• **Description of the task**
Update the stretch of the listing from the line containing "You are a computer-use" through the end of the listing, replacing "thumbnail" with "preview" and leaving everything else unchanged. Omit the pictures from your answer.

[Items listed in a dataset]

■ ■ ■

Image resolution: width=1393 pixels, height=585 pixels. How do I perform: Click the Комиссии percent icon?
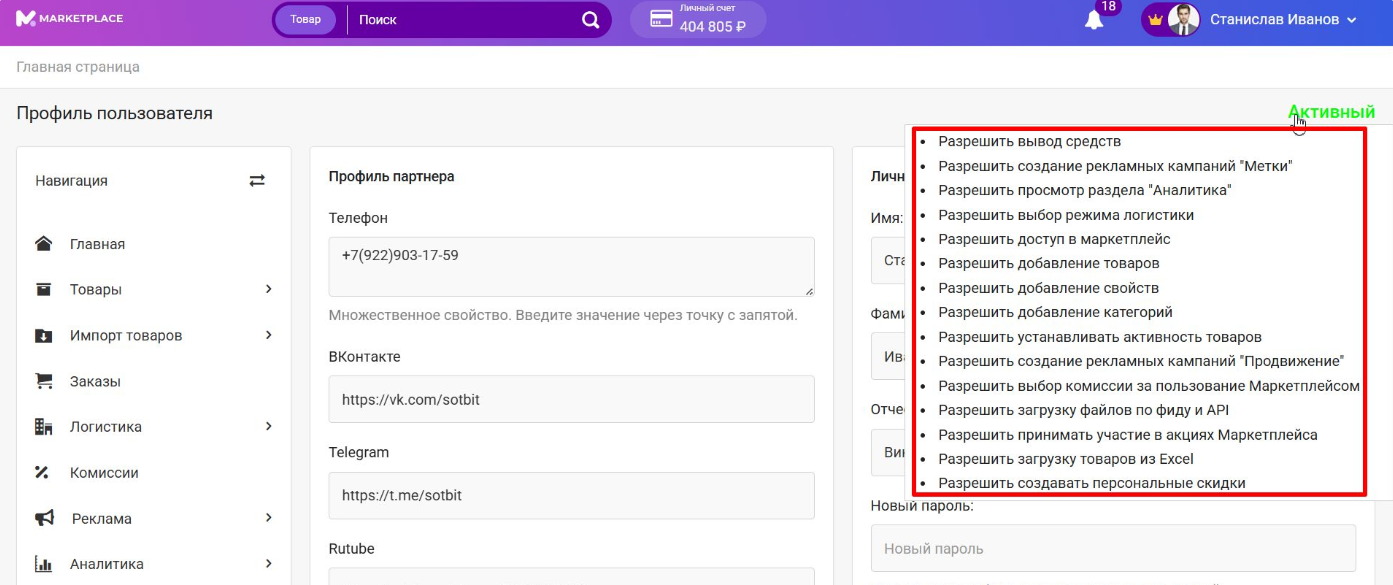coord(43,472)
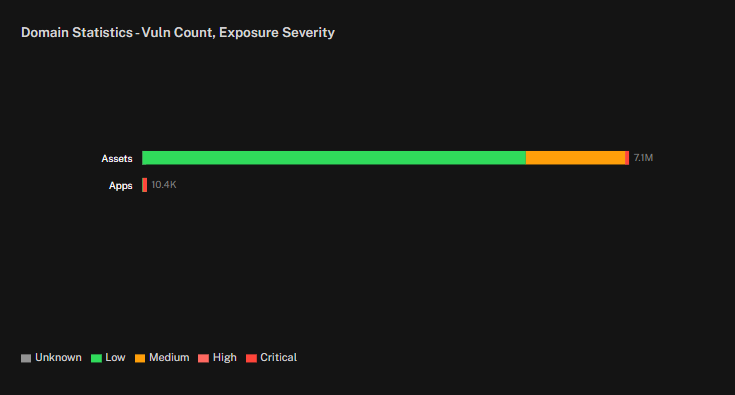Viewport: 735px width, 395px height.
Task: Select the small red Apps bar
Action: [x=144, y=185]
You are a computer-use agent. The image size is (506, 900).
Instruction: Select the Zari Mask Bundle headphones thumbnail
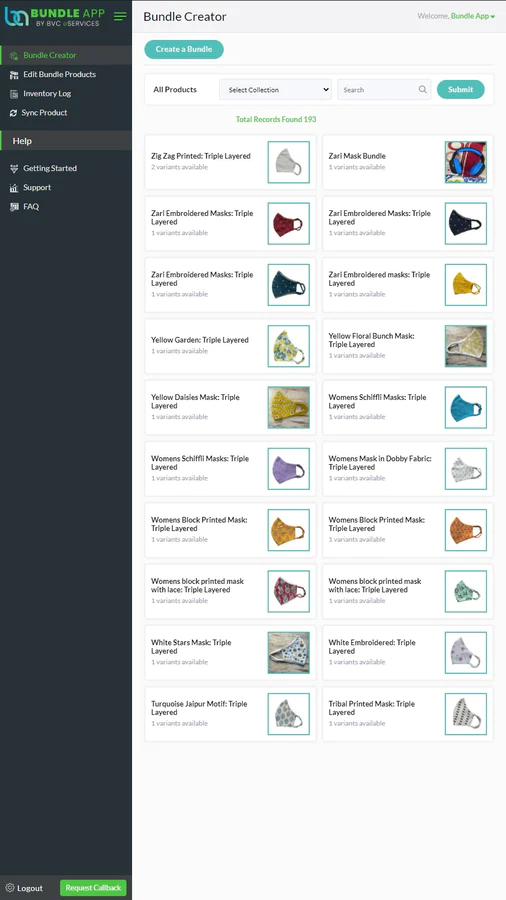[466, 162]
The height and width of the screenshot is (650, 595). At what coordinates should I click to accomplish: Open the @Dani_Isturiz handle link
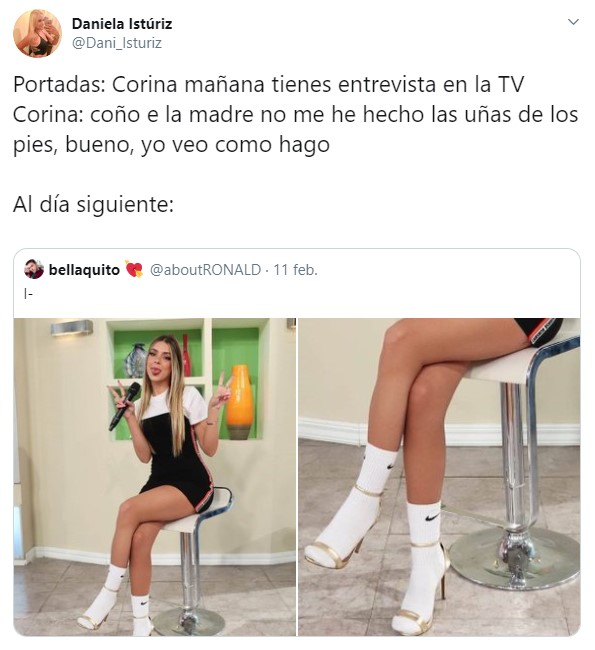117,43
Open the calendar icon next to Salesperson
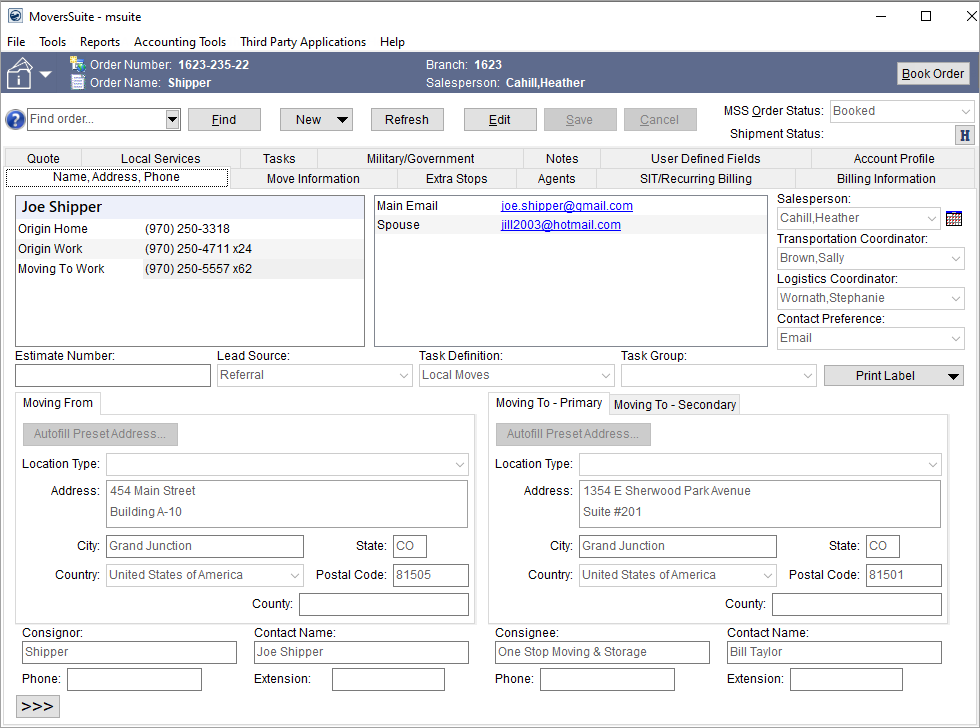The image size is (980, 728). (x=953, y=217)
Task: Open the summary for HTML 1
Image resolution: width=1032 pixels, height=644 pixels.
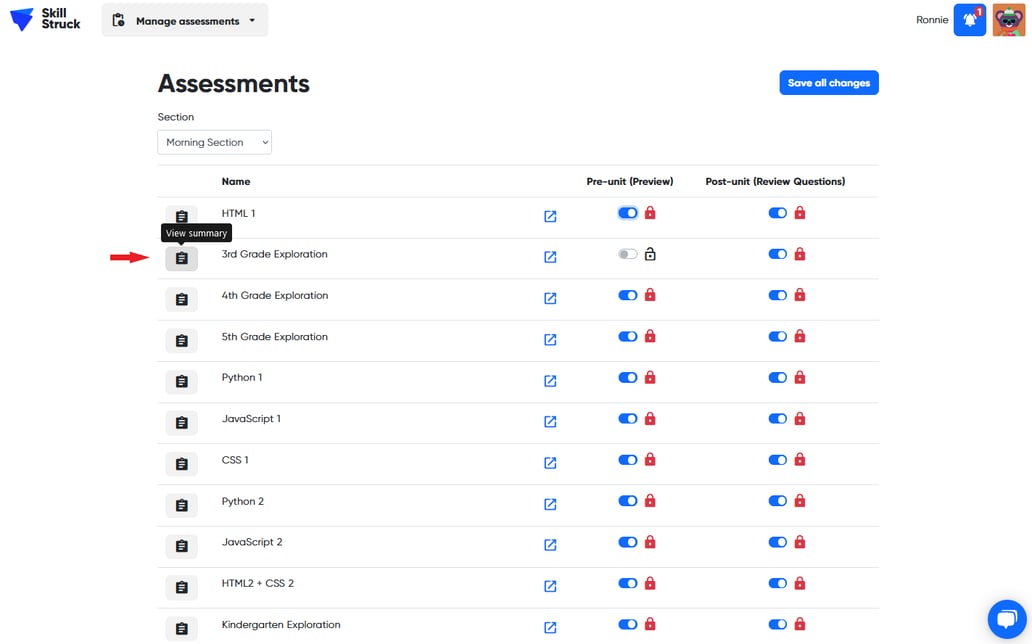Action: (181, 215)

■ ■ ■

• **Result**
You are a computer-use agent. The image size is (506, 900).
Instruction: Select the Zari Mask Bundle headphones preview
[466, 162]
The height and width of the screenshot is (650, 595). At what coordinates should I click to accomplish: Open the @Dani_Isturiz handle link
117,43
Open the calendar icon next to Salesperson
The image size is (980, 728). (x=953, y=217)
Task: Open the summary for HTML 1
Image resolution: width=1032 pixels, height=644 pixels.
Action: (181, 215)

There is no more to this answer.